Work to complete: With the images left out, print all of the records below exactly.
============================================================
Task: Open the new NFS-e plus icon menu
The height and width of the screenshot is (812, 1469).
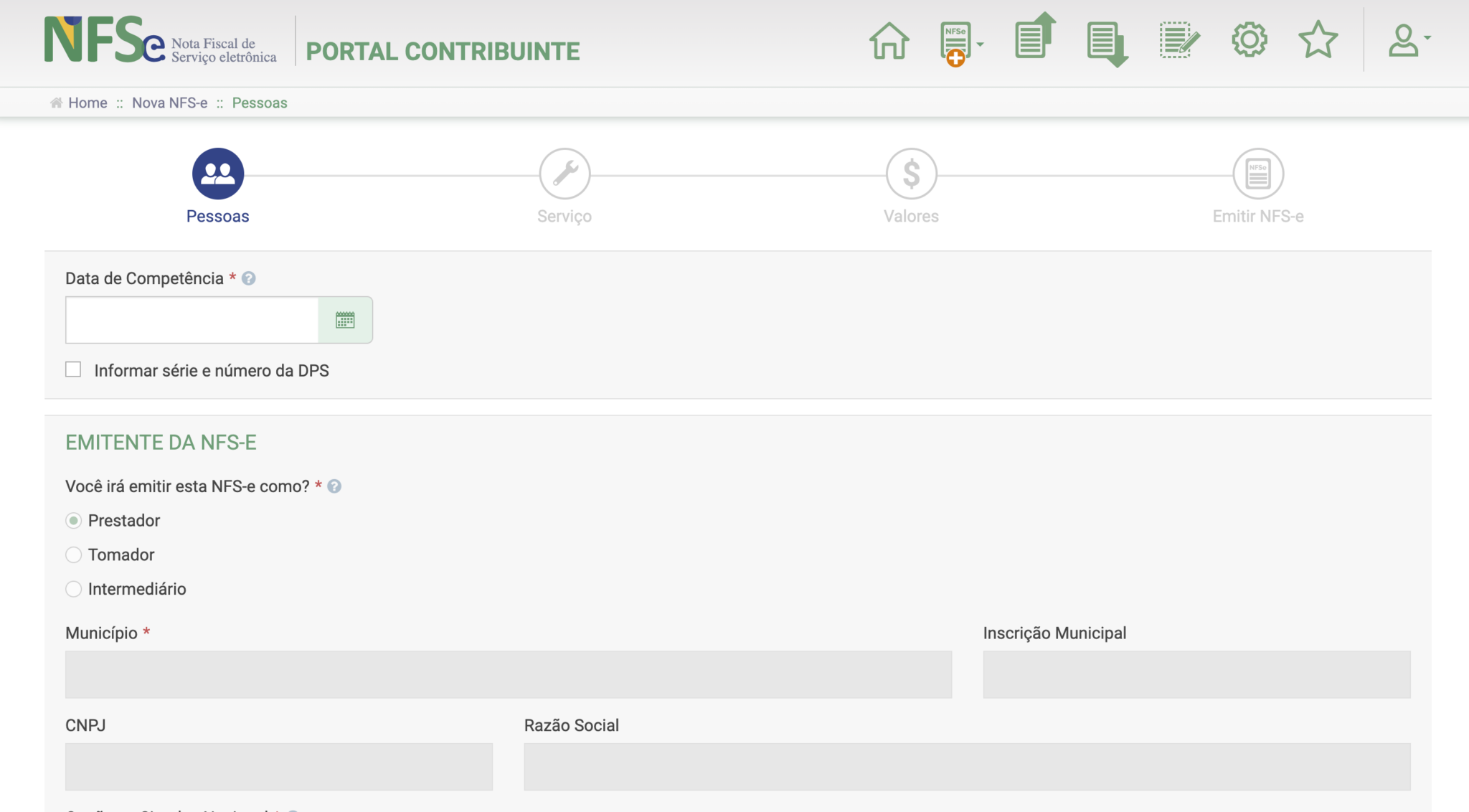Action: pyautogui.click(x=960, y=43)
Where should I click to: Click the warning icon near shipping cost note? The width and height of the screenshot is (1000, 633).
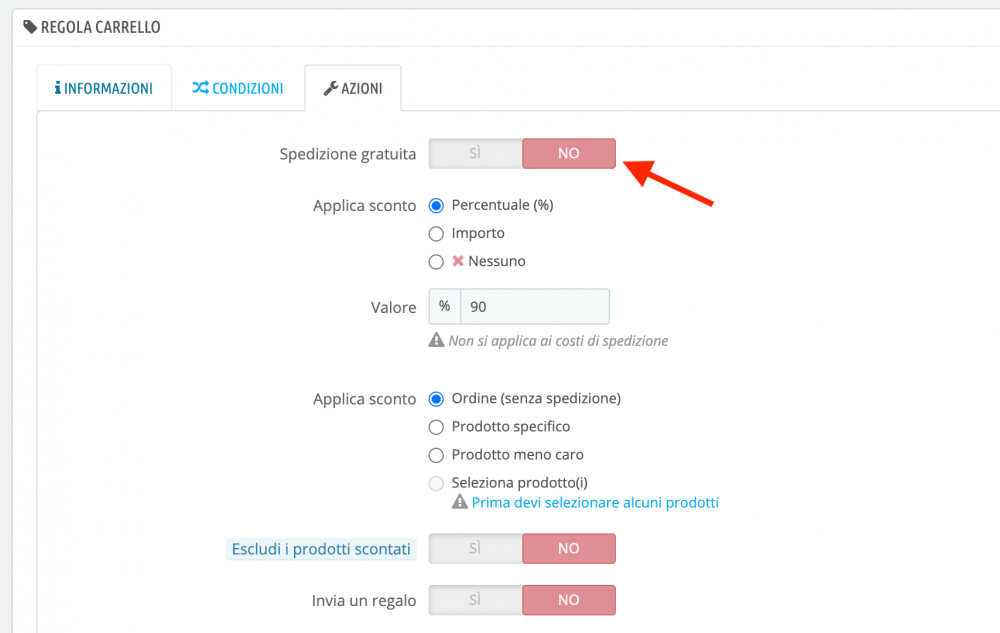point(436,340)
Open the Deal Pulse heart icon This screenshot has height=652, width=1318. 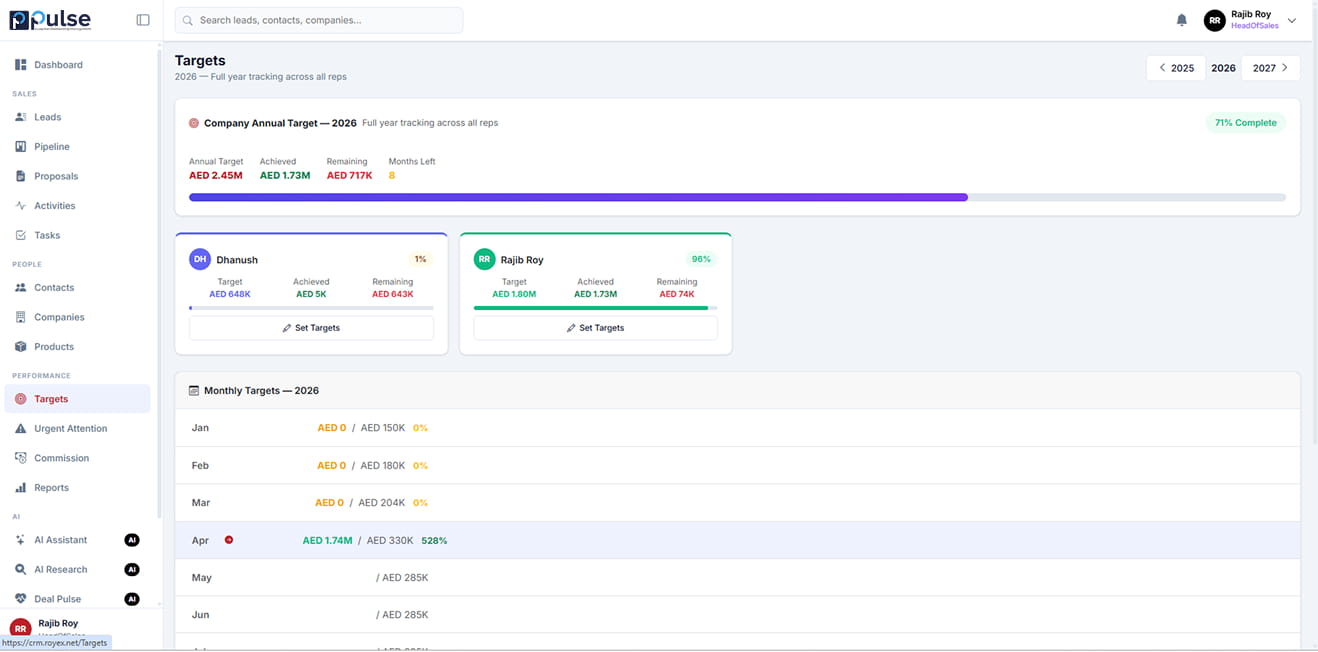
============================================================
Written solution:
Task: Open the new NFS-e plus icon menu
The height and width of the screenshot is (812, 1469).
Action: pyautogui.click(x=960, y=43)
Where should I click to: Click the warning icon near shipping cost note? The width and height of the screenshot is (1000, 633).
point(436,340)
Open the Deal Pulse heart icon This screenshot has height=652, width=1318. 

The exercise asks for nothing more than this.